Scientific classification
- Kingdom: Animalia
- Phylum: Chordata
- Class: Mammalia
- Order: Chiroptera
- Family: Pteropodidae
- Genus: Pteralopex
- Species: P. flanneryi
- Binomial name: Pteralopex flanneryi Helgen, 2005

= Greater monkey-faced bat =

- Genus: Pteralopex
- Species: flanneryi
- Authority: Helgen, 2005
- Conservation status: CR

Species of mammal

The greater monkey-faced bat or greater flying monkey (Pteralopex flanneryi) is a megabat endemic to Solomon Islands, Bougainville, in Papua New Guinea, and nearby small islands. It is listed as a critically endangered species and the population is decreasing. It is the largest monkey-faced bat.

==Taxonomy and etymology==
Prior to 2005, it was considered synonymous with the Bougainville monkey-faced bat. It was described as a new species in 2005 by Kristofer Helgen. Helgen chose the species name flanneryi to honor Dr. Tim Flannery, "in recognition of his studies of Melanesian mammals." As of 2017, no genetic analysis has been conducted on the members of the genus Pteralopex; however, it is hypothesized that the closest relative of the greater monkey-faced bat is the Guadalcanal monkey-faced bat.

==Description==
It is the largest member of its genus, with forearm lengths ranging from 159-169 mm. Its wingspan is over 1.5 m. It weighs approximately 790 g. Its fur is short, and its ears are relatively visible. The forearm and shin are sparsely furred. Their fur is black with occasional white- or yellow-tipped hairs interspersed throughout the chest. Unlike the Bougainville monkey-faced bat, which has an overlapping range, it does not have a large white or yellow patch on its chest. It has a unique "double canine tooth", which may be used in conjunction with their powerful jaws to break open coconuts.

==Biology==
As it is so rarely encountered, little is known about its biology. A lactating female was once encountered in July. Juvenile individuals have been encountered in February, April, and September. It is thought to be frugivorous, and it has been observed eating unripe coconuts.

==Range and habitat==
It has been recorded from elevations of 0-200 m above sea level. It depends on old-growth lowland forest. It has been found on several islands of Papua New Guinea and the Solomon Islands, including Bougainville Island, Puruata Island, Buka Island, Choiseul Island, Santa Isabel Island, and Barora Fa Island.

==Conservation==
It is listed as critically endangered by the IUCN. It is threatened by hunting for bushmeat and habitat destruction. Only one individual has been documented since 1990. Some of the islands on which it is found have been assessed as highly susceptible to environmental impacts by climate change, which could threaten the species. In 2013, Bat Conservation International listed this species as one of the 35 species of its worldwide priority list of conservation.

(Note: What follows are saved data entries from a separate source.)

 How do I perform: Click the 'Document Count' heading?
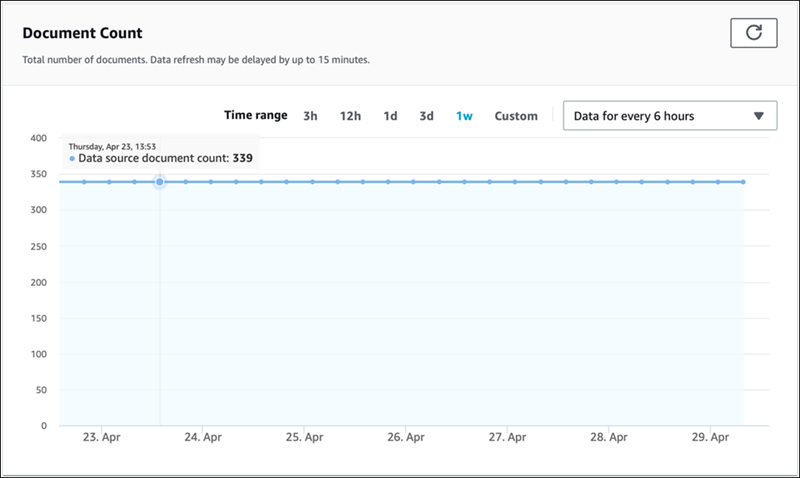[x=82, y=33]
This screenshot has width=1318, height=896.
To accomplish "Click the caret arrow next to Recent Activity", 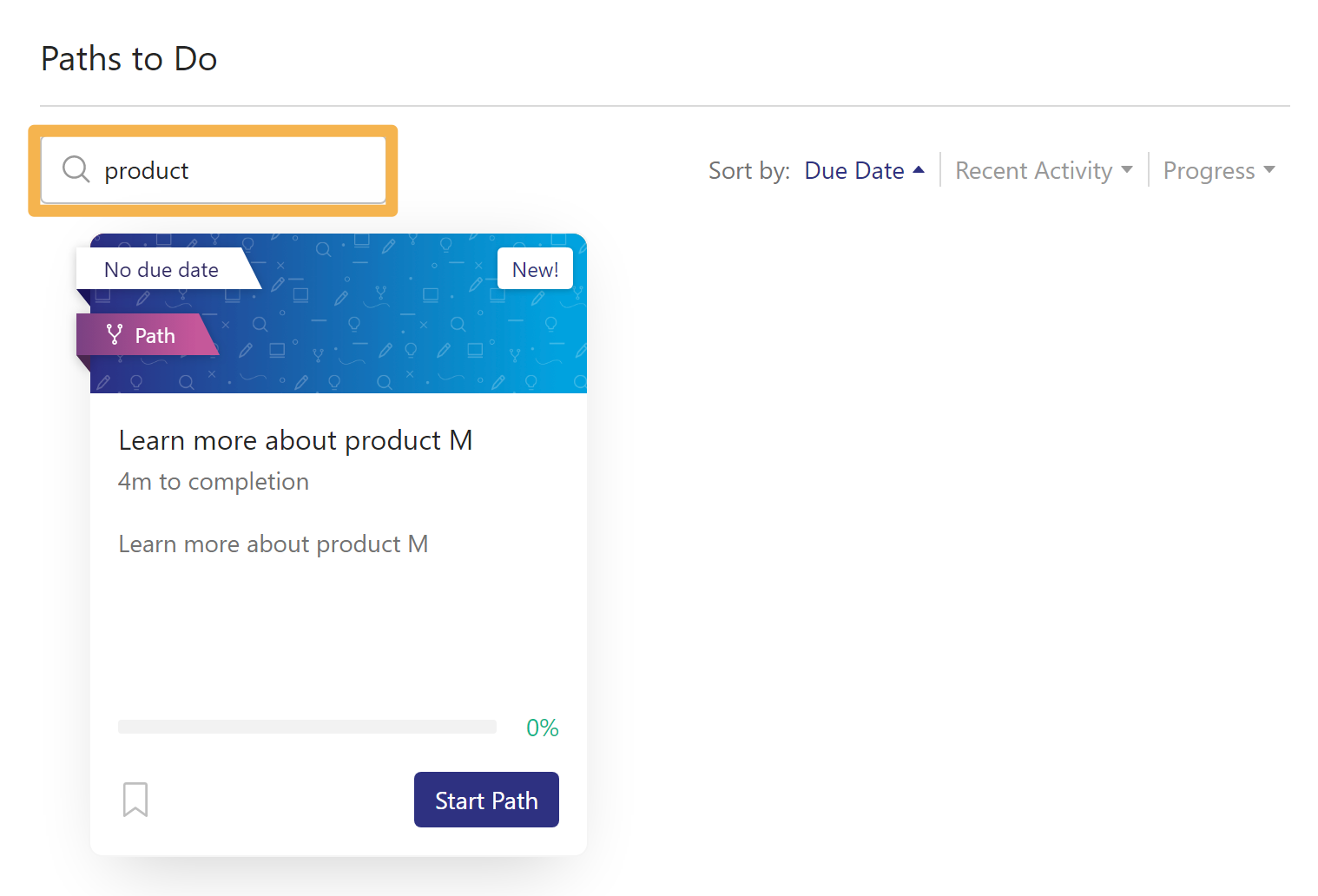I will point(1127,170).
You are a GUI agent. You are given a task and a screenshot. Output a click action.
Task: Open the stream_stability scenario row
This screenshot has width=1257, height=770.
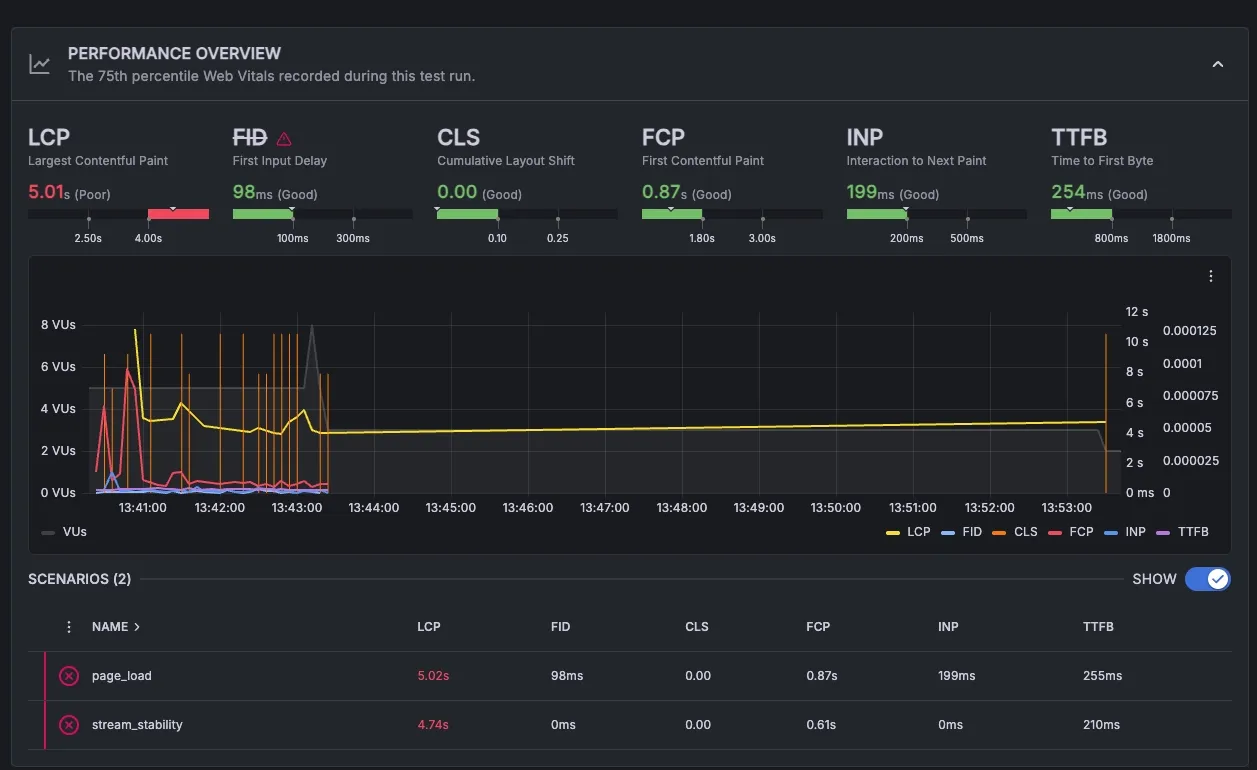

Efforts by Bat Conservation International to conserve the species include partnering with the indigenous Rotokas people, Volunteer Service Abroad, and the Bougainville Bureau for the Environment to develop a conservation plan for Kunua Plains & Mount Balbi Key Biodiversity Area. These efforts are intended to conserve the greater monkey-faced bat and the Bougainville monkey-faced bat. Conservation actions identified by Bat Conservation International include identifying alternate protein sources for indigenous peoples so that they do not have to rely on bushmeat, creating native tree nurseries for reforestation efforts, mitigating conflicts between the fruit-eating bats and farmers seeking to protect their crops, and engaging the community more frequently in conservation dialogue. Researchers seeking to work in Kunua Plains & Mount Balbi Key Biodiversity Area will pay the Rotokas people for access to their land, hire guides and porters from local villages, and purchase their produce locally to provide income for the Rotokas people.